Material supplied START

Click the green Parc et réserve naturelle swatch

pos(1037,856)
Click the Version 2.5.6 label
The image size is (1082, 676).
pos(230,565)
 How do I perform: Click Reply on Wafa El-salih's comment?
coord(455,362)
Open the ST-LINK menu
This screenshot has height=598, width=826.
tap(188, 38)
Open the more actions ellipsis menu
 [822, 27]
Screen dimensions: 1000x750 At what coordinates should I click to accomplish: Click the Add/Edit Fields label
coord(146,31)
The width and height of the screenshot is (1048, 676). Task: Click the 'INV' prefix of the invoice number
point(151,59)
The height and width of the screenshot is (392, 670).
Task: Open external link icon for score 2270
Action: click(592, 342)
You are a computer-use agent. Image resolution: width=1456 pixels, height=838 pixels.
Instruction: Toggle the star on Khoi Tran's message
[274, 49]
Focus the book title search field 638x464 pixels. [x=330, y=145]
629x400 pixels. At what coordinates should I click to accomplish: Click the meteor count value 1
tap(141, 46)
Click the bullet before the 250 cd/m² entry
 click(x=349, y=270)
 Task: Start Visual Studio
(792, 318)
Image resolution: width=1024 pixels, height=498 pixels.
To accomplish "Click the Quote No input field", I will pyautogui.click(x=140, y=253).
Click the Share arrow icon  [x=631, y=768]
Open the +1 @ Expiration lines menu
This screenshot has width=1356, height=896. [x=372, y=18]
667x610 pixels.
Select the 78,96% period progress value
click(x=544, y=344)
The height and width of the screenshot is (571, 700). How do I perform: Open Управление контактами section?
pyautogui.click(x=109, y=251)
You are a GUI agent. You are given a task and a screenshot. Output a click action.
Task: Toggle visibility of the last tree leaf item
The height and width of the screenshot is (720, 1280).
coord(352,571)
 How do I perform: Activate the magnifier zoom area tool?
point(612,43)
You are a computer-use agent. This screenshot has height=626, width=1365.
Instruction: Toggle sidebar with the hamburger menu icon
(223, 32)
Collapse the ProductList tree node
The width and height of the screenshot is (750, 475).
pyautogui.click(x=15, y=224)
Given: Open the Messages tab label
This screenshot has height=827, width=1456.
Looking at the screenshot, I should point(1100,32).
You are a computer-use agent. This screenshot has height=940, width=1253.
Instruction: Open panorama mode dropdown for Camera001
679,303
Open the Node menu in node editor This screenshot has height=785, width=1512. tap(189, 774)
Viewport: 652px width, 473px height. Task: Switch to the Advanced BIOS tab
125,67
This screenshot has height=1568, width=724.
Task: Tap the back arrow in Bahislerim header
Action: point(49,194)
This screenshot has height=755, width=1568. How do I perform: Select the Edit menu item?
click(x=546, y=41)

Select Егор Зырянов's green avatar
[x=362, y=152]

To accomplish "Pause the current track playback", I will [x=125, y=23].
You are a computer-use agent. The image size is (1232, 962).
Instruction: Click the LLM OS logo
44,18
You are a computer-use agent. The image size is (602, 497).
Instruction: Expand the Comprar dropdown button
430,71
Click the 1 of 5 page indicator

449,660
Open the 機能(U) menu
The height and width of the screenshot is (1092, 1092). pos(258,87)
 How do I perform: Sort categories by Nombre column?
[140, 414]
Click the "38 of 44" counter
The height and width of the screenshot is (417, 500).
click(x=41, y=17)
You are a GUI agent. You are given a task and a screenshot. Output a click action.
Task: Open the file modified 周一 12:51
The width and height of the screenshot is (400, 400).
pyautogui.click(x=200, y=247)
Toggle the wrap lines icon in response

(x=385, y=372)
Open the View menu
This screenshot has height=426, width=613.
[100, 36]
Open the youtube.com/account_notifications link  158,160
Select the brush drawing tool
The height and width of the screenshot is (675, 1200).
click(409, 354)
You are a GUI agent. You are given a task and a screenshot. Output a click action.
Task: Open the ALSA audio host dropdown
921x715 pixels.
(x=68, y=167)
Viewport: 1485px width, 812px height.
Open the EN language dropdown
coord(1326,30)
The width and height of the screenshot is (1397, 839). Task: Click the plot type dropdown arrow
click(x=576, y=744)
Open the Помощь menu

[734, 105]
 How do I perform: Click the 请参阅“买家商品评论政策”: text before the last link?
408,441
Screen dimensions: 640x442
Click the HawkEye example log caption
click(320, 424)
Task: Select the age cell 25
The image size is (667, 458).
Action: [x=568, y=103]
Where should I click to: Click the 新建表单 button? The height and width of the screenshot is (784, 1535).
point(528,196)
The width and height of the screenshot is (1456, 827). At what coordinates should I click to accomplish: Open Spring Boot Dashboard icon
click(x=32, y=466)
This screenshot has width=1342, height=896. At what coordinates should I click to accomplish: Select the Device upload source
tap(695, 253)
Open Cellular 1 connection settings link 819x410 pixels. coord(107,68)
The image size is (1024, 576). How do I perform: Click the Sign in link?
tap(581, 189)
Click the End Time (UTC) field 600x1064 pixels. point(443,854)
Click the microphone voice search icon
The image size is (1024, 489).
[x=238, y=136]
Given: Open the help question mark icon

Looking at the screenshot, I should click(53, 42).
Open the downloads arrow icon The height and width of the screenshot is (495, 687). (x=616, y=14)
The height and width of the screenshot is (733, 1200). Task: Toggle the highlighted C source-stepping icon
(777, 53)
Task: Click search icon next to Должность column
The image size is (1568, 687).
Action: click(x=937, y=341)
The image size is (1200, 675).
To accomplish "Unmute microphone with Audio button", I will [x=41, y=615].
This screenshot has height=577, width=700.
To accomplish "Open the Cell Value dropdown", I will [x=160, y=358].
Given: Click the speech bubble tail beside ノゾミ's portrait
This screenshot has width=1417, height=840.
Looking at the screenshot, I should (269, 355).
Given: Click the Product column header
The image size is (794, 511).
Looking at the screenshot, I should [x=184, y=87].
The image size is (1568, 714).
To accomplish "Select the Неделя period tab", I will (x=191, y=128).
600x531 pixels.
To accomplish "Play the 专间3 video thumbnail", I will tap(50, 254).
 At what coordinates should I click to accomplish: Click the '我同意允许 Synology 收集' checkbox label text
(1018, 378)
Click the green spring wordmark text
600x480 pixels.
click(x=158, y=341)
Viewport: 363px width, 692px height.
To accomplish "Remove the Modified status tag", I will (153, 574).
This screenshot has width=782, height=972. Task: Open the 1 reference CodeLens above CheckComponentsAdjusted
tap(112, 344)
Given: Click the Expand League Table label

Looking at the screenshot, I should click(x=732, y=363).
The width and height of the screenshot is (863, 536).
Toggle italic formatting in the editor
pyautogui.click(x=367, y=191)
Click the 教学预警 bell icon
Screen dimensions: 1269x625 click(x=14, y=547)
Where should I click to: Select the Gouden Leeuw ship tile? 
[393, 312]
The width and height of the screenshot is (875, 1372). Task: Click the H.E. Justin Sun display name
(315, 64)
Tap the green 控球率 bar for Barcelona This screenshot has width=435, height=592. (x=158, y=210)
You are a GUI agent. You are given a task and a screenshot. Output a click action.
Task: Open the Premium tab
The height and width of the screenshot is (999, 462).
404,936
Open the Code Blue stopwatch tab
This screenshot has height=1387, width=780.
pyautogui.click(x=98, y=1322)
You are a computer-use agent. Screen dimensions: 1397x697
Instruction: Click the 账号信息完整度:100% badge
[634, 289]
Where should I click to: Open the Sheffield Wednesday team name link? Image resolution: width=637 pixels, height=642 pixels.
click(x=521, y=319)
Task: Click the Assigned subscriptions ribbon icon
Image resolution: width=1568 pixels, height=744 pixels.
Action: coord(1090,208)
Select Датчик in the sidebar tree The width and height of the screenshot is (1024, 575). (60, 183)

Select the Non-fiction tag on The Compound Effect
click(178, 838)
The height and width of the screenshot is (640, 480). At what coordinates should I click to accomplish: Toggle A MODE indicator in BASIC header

Material supplied END

• **Task item**
Everything in the data above is to be given again, unchanged.

• **Response area**
Click the green Parc et réserve naturelle swatch

pos(1037,856)
Click the Version 2.5.6 label
The image size is (1082, 676).
pos(230,565)
 How do I perform: Click Reply on Wafa El-salih's comment?
coord(455,362)
Open the ST-LINK menu
This screenshot has height=598, width=826.
tap(188, 38)
Open the more actions ellipsis menu
 [822, 27]
Screen dimensions: 1000x750 At what coordinates should I click to accomplish: Click the Add/Edit Fields label
coord(146,31)
The width and height of the screenshot is (1048, 676). Task: Click the 'INV' prefix of the invoice number
point(151,59)
The height and width of the screenshot is (392, 670).
Task: Open external link icon for score 2270
Action: click(592, 342)
You are a computer-use agent. Image resolution: width=1456 pixels, height=838 pixels.
Instruction: Toggle the star on Khoi Tran's message
[274, 49]
Focus the book title search field 638x464 pixels. [x=330, y=145]
629x400 pixels. At what coordinates should I click to accomplish: Click the meteor count value 1
tap(141, 46)
Click the bullet before the 250 cd/m² entry
 click(x=349, y=270)
 Task: Start Visual Studio
(792, 318)
Image resolution: width=1024 pixels, height=498 pixels.
To accomplish "Click the Quote No input field", I will pyautogui.click(x=140, y=253).
Click the Share arrow icon  [x=631, y=768]
Open the +1 @ Expiration lines menu
This screenshot has width=1356, height=896. [x=372, y=18]
667x610 pixels.
Select the 78,96% period progress value
click(x=544, y=344)
The height and width of the screenshot is (571, 700). How do I perform: Open Управление контактами section?
pyautogui.click(x=109, y=251)
You are a GUI agent. You are given a task and a screenshot. Output a click action.
Task: Toggle visibility of the last tree leaf item
The height and width of the screenshot is (720, 1280).
coord(352,571)
 How do I perform: Activate the magnifier zoom area tool?
point(612,43)
You are a computer-use agent. This screenshot has height=626, width=1365.
Instruction: Toggle sidebar with the hamburger menu icon
(223, 32)
Collapse the ProductList tree node
The width and height of the screenshot is (750, 475).
pyautogui.click(x=15, y=224)
Given: Open the Messages tab label
This screenshot has height=827, width=1456.
Looking at the screenshot, I should point(1100,32).
You are a computer-use agent. This screenshot has height=940, width=1253.
Instruction: Open panorama mode dropdown for Camera001
679,303
Open the Node menu in node editor This screenshot has height=785, width=1512. tap(189, 774)
Viewport: 652px width, 473px height. Task: Switch to the Advanced BIOS tab
125,67
This screenshot has height=1568, width=724.
Task: Tap the back arrow in Bahislerim header
Action: point(49,194)
This screenshot has height=755, width=1568. How do I perform: Select the Edit menu item?
click(x=546, y=41)

Select Егор Зырянов's green avatar
[x=362, y=152]

To accomplish "Pause the current track playback", I will [x=125, y=23].
You are a computer-use agent. The image size is (1232, 962).
Instruction: Click the LLM OS logo
44,18
You are a computer-use agent. The image size is (602, 497).
Instruction: Expand the Comprar dropdown button
430,71
Click the 1 of 5 page indicator

449,660
Open the 機能(U) menu
The height and width of the screenshot is (1092, 1092). pos(258,87)
 How do I perform: Sort categories by Nombre column?
[140, 414]
Click the "38 of 44" counter
The height and width of the screenshot is (417, 500).
click(x=41, y=17)
You are a GUI agent. You are given a task and a screenshot. Output a click action.
Task: Open the file modified 周一 12:51
The width and height of the screenshot is (400, 400).
pyautogui.click(x=200, y=247)
Toggle the wrap lines icon in response

(x=385, y=372)
Open the View menu
This screenshot has height=426, width=613.
[100, 36]
Open the youtube.com/account_notifications link  158,160
Select the brush drawing tool
The height and width of the screenshot is (675, 1200).
click(409, 354)
You are a GUI agent. You are given a task and a screenshot. Output a click action.
Task: Open the ALSA audio host dropdown
921x715 pixels.
(x=68, y=167)
Viewport: 1485px width, 812px height.
Open the EN language dropdown
coord(1326,30)
The width and height of the screenshot is (1397, 839). Task: Click the plot type dropdown arrow
click(x=576, y=744)
Open the Помощь menu

[734, 105]
 How do I perform: Click the 请参阅“买家商品评论政策”: text before the last link?
408,441
Screen dimensions: 640x442
Click the HawkEye example log caption
click(320, 424)
Task: Select the age cell 25
The image size is (667, 458).
Action: [x=568, y=103]
Where should I click to: Click the 新建表单 button? The height and width of the screenshot is (784, 1535).
point(528,196)
The width and height of the screenshot is (1456, 827). At what coordinates should I click to accomplish: Open Spring Boot Dashboard icon
click(x=32, y=466)
This screenshot has width=1342, height=896. At what coordinates should I click to accomplish: Select the Device upload source
tap(695, 253)
Open Cellular 1 connection settings link 819x410 pixels. coord(107,68)
The image size is (1024, 576). How do I perform: Click the Sign in link?
tap(581, 189)
Click the End Time (UTC) field 600x1064 pixels. point(443,854)
Click the microphone voice search icon
The image size is (1024, 489).
[x=238, y=136]
Given: Open the help question mark icon

Looking at the screenshot, I should click(53, 42).
Open the downloads arrow icon The height and width of the screenshot is (495, 687). (x=616, y=14)
The height and width of the screenshot is (733, 1200). Task: Toggle the highlighted C source-stepping icon
(777, 53)
Task: Click search icon next to Должность column
The image size is (1568, 687).
Action: click(x=937, y=341)
The image size is (1200, 675).
To accomplish "Unmute microphone with Audio button", I will [x=41, y=615].
This screenshot has height=577, width=700.
To accomplish "Open the Cell Value dropdown", I will [x=160, y=358].
Given: Click the speech bubble tail beside ノゾミ's portrait
This screenshot has width=1417, height=840.
Looking at the screenshot, I should (269, 355).
Given: Click the Product column header
The image size is (794, 511).
Looking at the screenshot, I should [x=184, y=87].
The image size is (1568, 714).
To accomplish "Select the Неделя period tab", I will (x=191, y=128).
600x531 pixels.
To accomplish "Play the 专间3 video thumbnail", I will tap(50, 254).
 At what coordinates should I click to accomplish: Click the '我同意允许 Synology 收集' checkbox label text
(1018, 378)
Click the green spring wordmark text
600x480 pixels.
click(x=158, y=341)
Viewport: 363px width, 692px height.
To accomplish "Remove the Modified status tag", I will (153, 574).
This screenshot has width=782, height=972. Task: Open the 1 reference CodeLens above CheckComponentsAdjusted
tap(112, 344)
Given: Click the Expand League Table label

Looking at the screenshot, I should click(x=732, y=363).
The width and height of the screenshot is (863, 536).
Toggle italic formatting in the editor
pyautogui.click(x=367, y=191)
Click the 教学预警 bell icon
Screen dimensions: 1269x625 click(x=14, y=547)
Where should I click to: Select the Gouden Leeuw ship tile? 
[393, 312]
The width and height of the screenshot is (875, 1372). Task: Click the H.E. Justin Sun display name
(315, 64)
Tap the green 控球率 bar for Barcelona This screenshot has width=435, height=592. (x=158, y=210)
You are a GUI agent. You are given a task and a screenshot. Output a click action.
Task: Open the Premium tab
The height and width of the screenshot is (999, 462).
404,936
Open the Code Blue stopwatch tab
This screenshot has height=1387, width=780.
pyautogui.click(x=98, y=1322)
You are a computer-use agent. Screen dimensions: 1397x697
Instruction: Click the 账号信息完整度:100% badge
[634, 289]
Where should I click to: Open the Sheffield Wednesday team name link? Image resolution: width=637 pixels, height=642 pixels.
click(x=521, y=319)
Task: Click the Assigned subscriptions ribbon icon
Image resolution: width=1568 pixels, height=744 pixels.
Action: coord(1090,208)
Select Датчик in the sidebar tree The width and height of the screenshot is (1024, 575). (60, 183)

Select the Non-fiction tag on The Compound Effect
click(178, 838)
The height and width of the screenshot is (640, 480). At what coordinates should I click to accomplish: Toggle A MODE indicator in BASIC header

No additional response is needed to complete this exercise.